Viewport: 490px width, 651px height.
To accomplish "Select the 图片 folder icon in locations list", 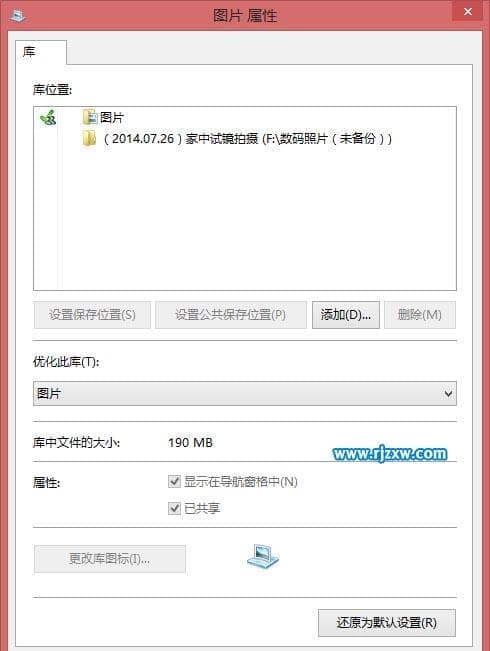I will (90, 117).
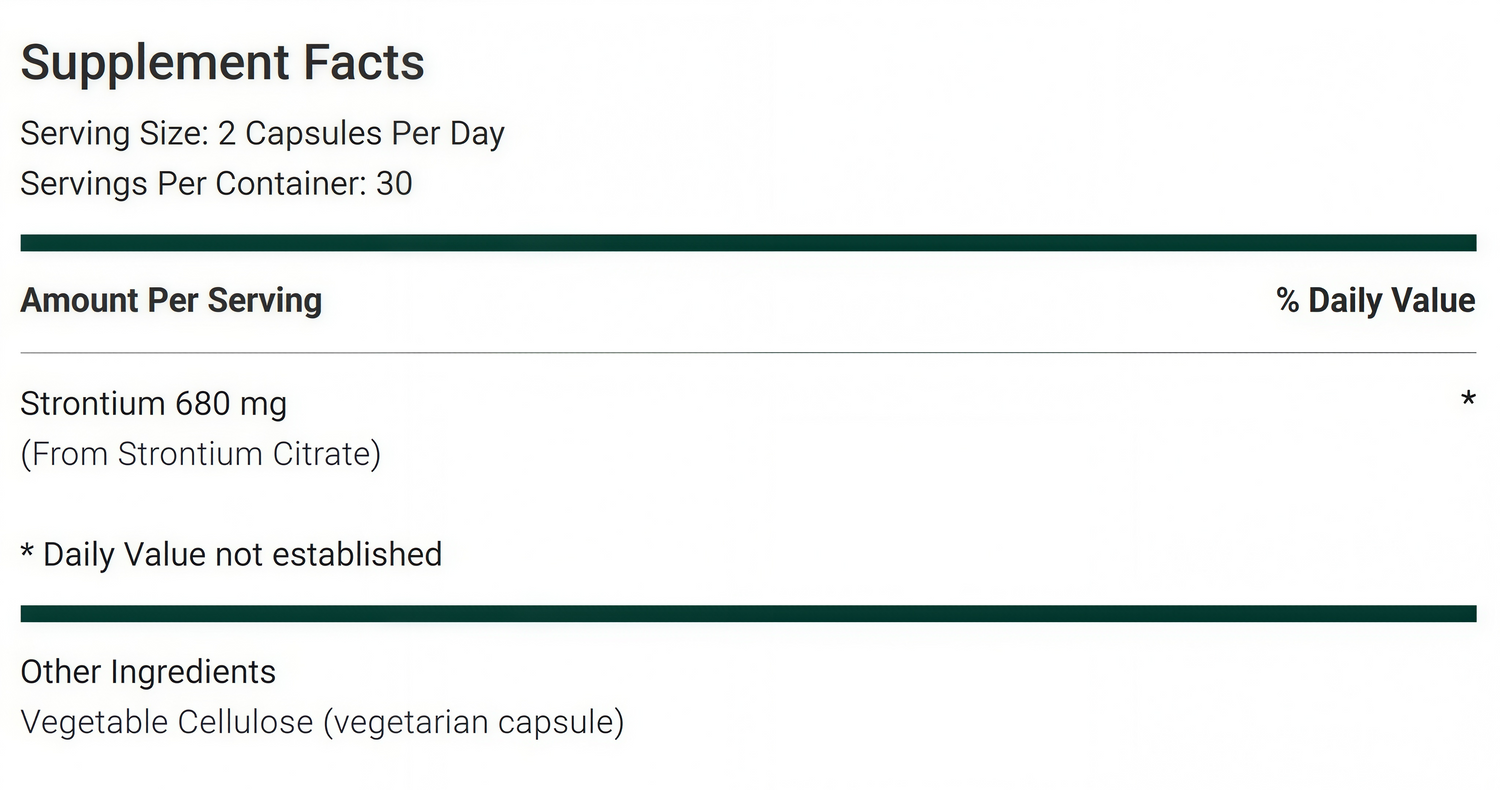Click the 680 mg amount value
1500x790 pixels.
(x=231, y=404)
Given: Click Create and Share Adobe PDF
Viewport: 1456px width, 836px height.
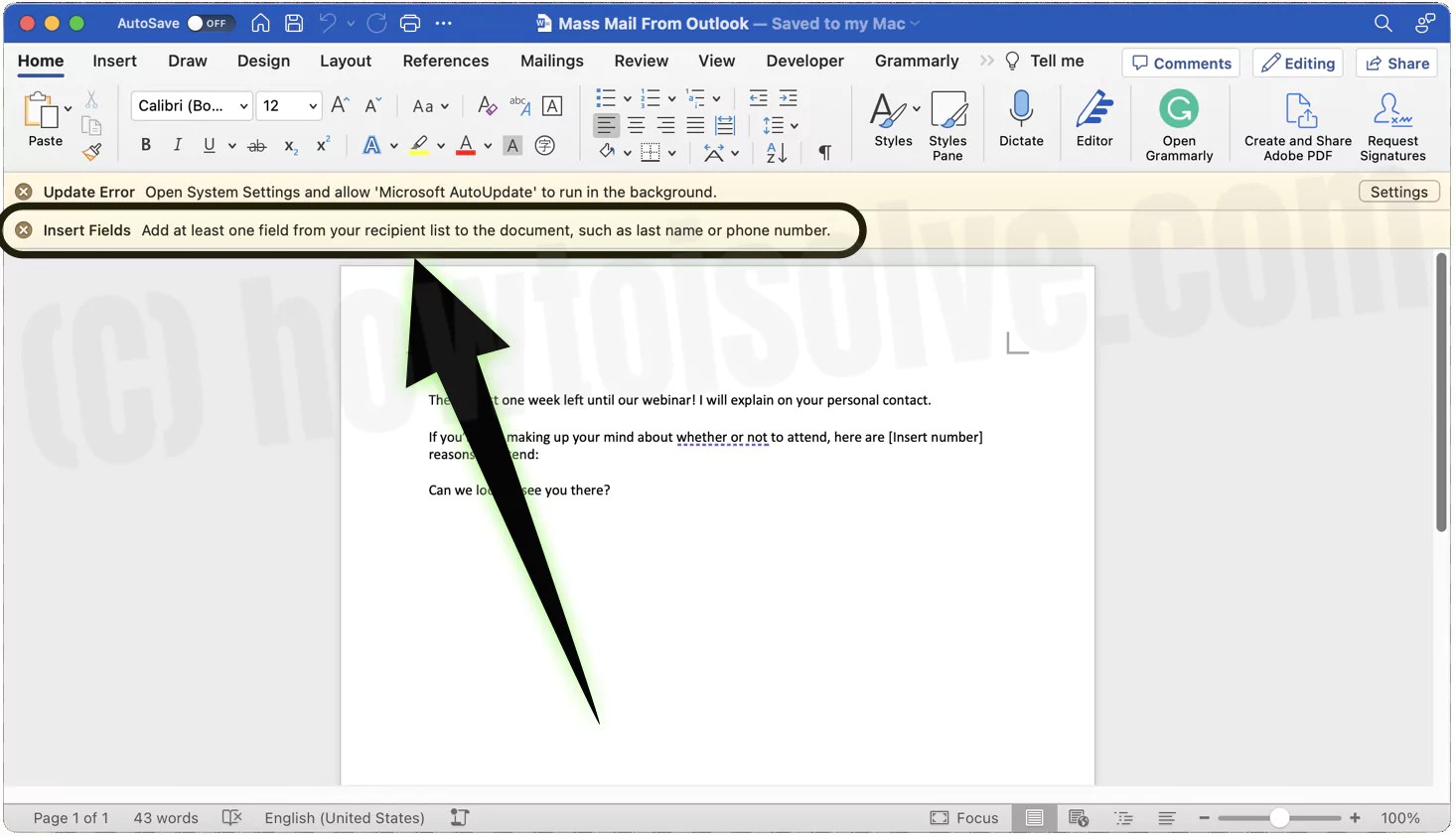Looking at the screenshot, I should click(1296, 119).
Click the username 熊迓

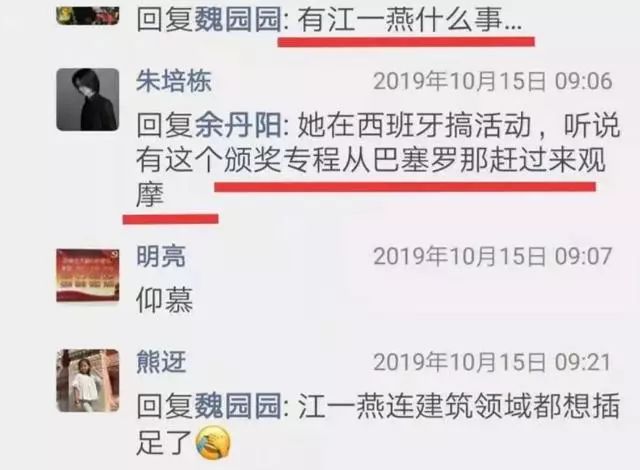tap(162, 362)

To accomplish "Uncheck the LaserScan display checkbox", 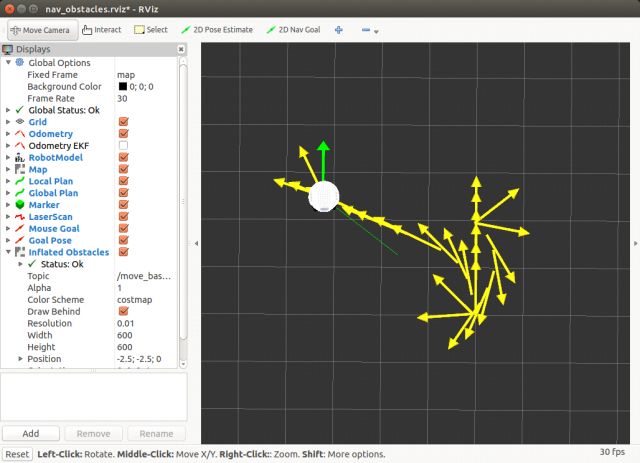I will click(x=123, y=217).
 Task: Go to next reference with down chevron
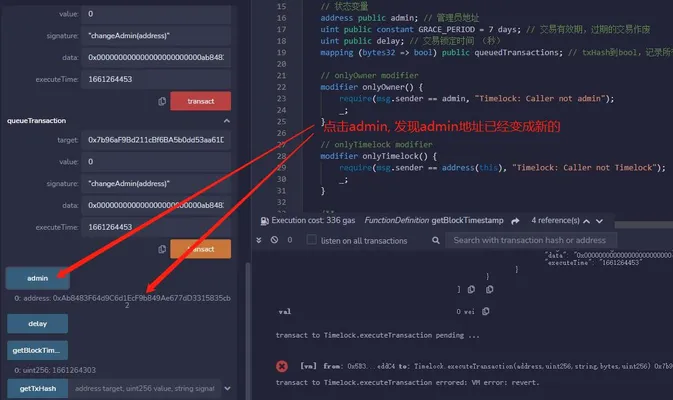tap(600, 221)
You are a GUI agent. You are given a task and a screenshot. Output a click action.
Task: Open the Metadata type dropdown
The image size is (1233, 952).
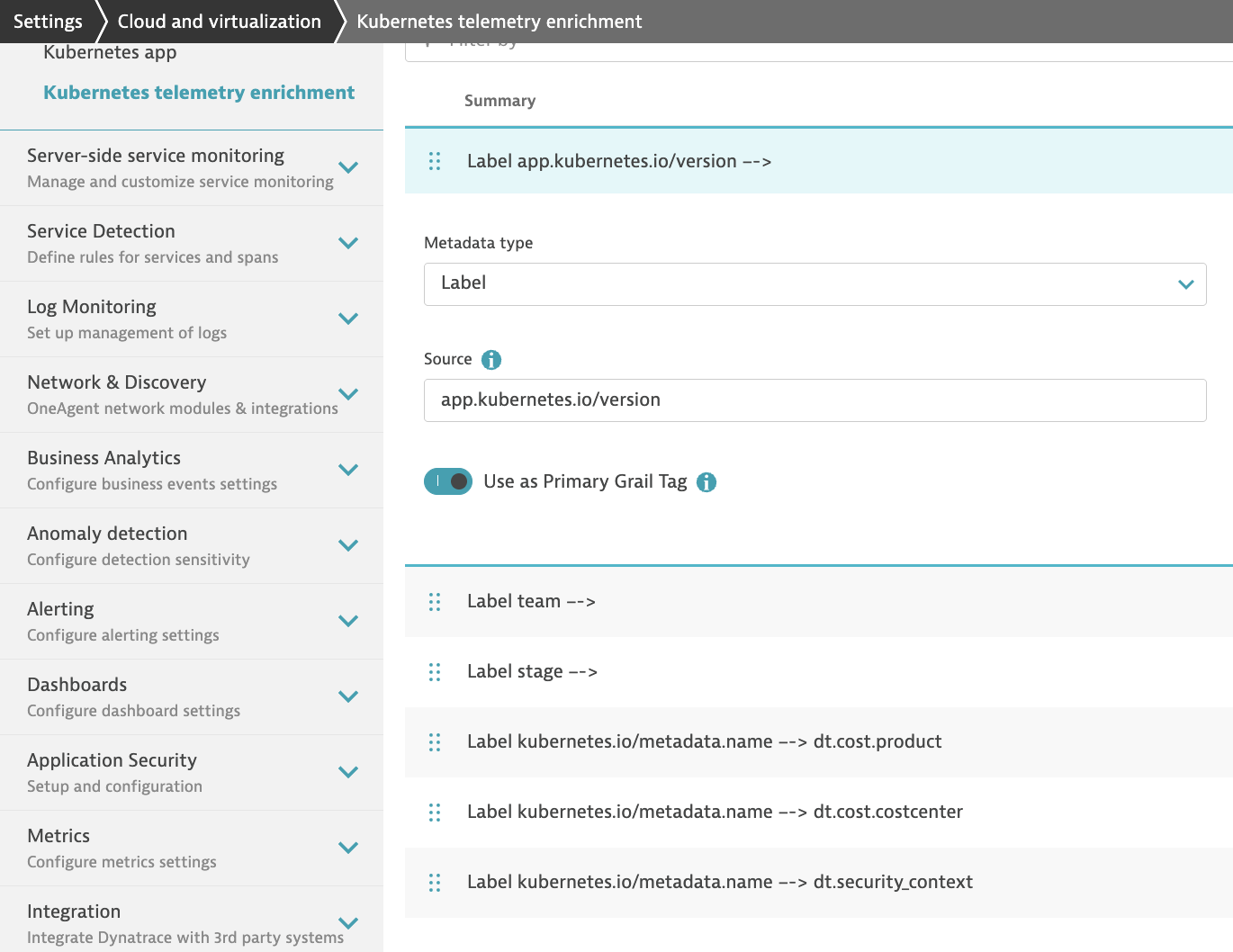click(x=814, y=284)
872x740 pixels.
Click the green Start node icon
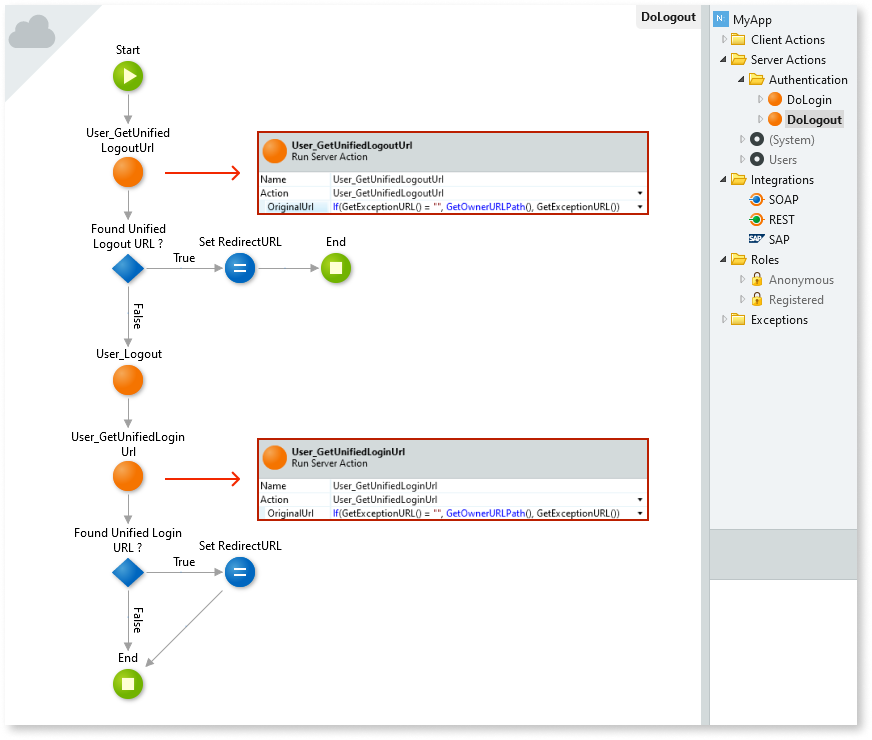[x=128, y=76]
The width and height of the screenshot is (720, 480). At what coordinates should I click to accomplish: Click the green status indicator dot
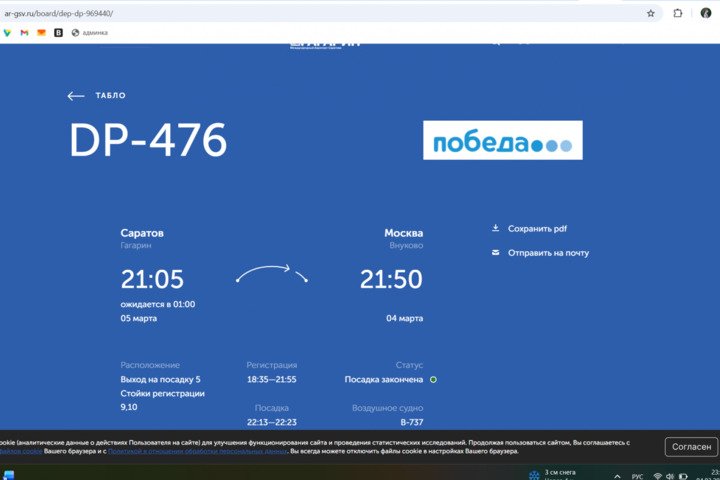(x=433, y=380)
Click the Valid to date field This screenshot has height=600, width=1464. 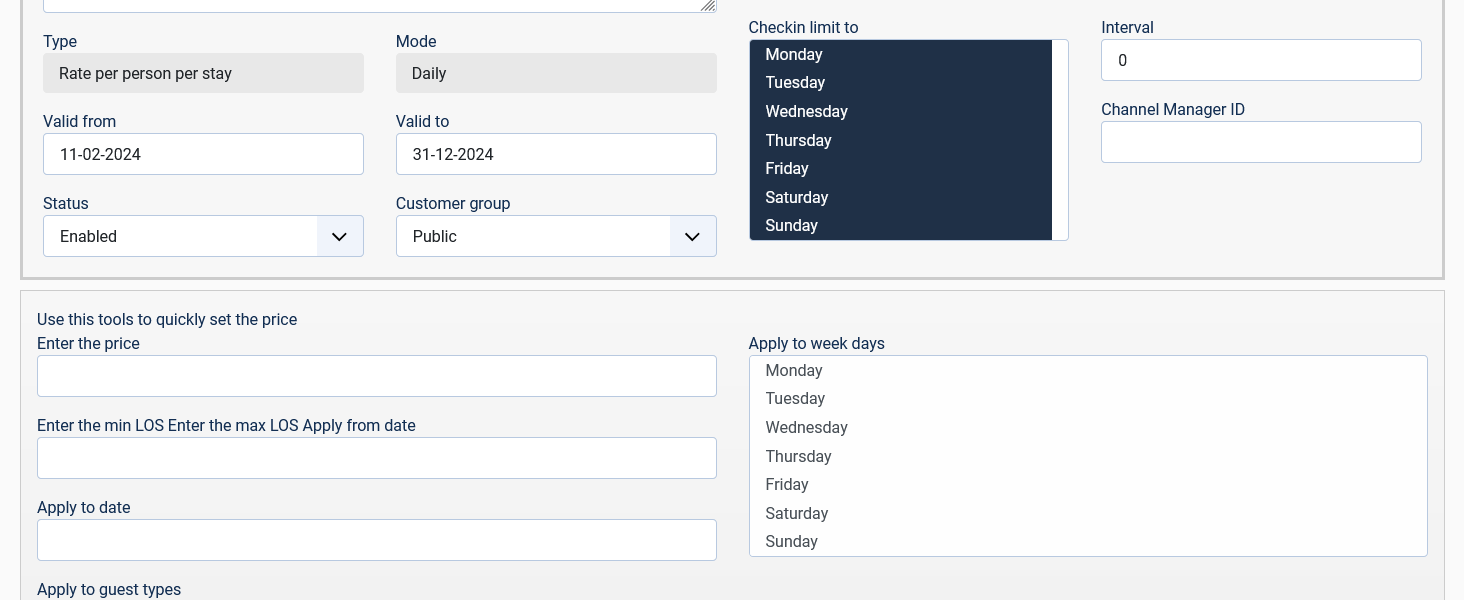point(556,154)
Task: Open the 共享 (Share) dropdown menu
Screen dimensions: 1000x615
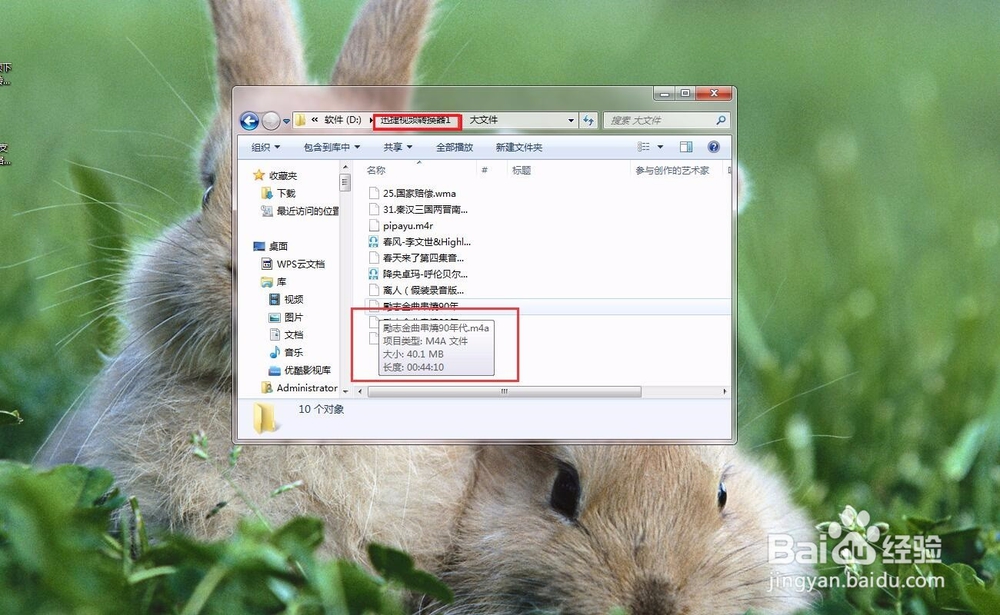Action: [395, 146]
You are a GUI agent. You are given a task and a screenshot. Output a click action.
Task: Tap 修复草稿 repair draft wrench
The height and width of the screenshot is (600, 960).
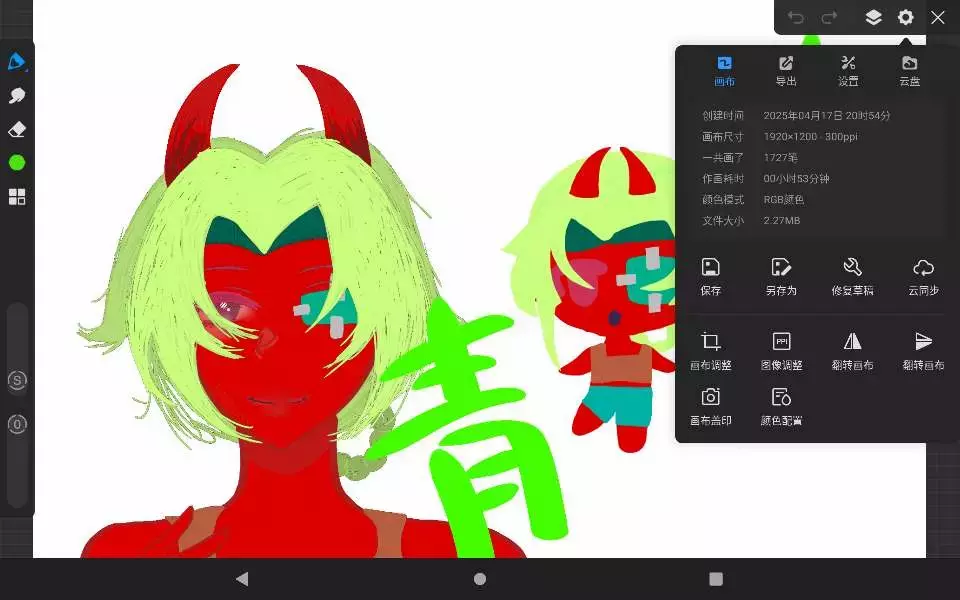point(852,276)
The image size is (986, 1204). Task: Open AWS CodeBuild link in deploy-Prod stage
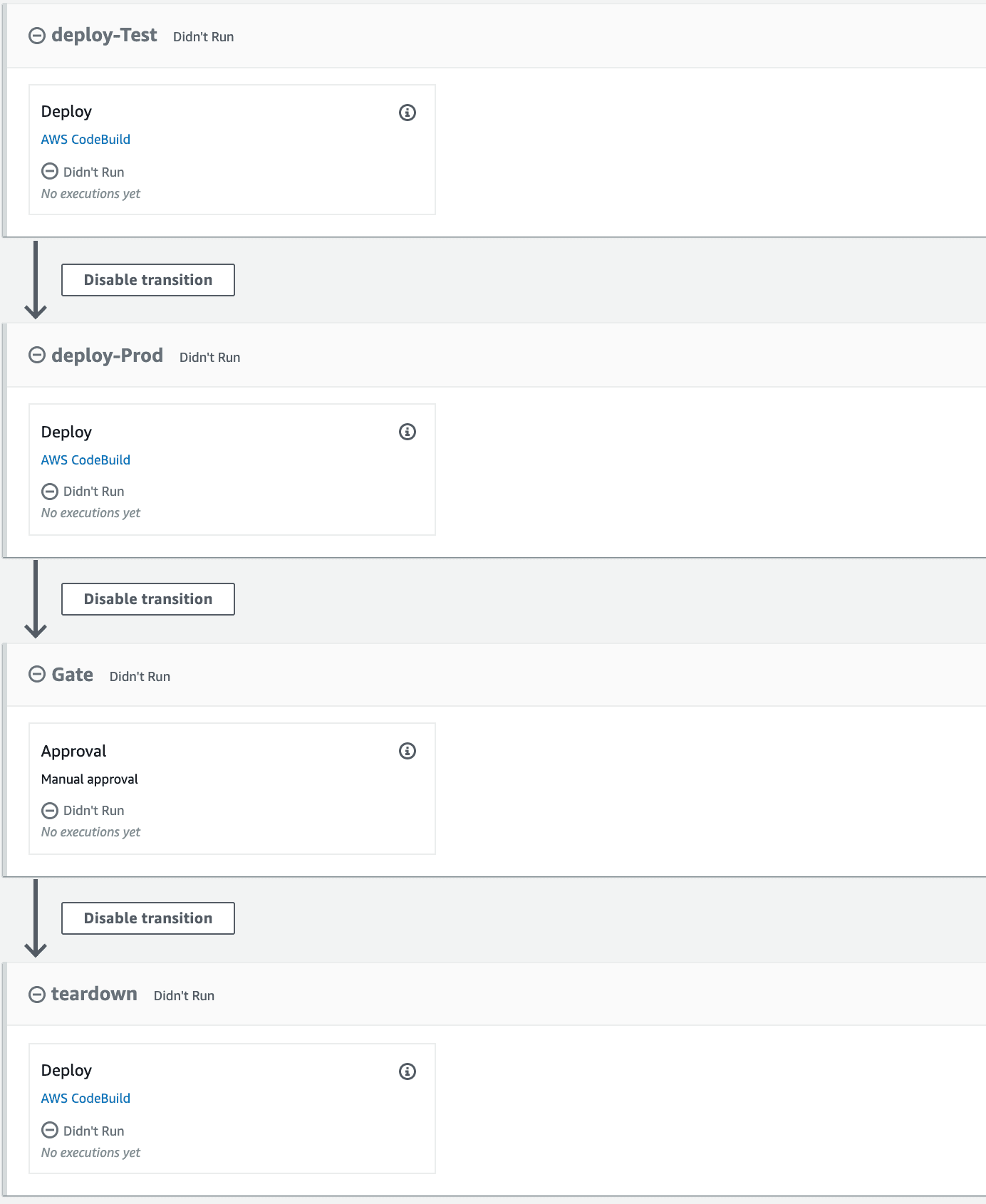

### PROBLEM STATEMENT:
Only the number is wanted: how many lines in the entries above contain the string "Open"?

### RESPONSE TO THIS EXERCISE:
3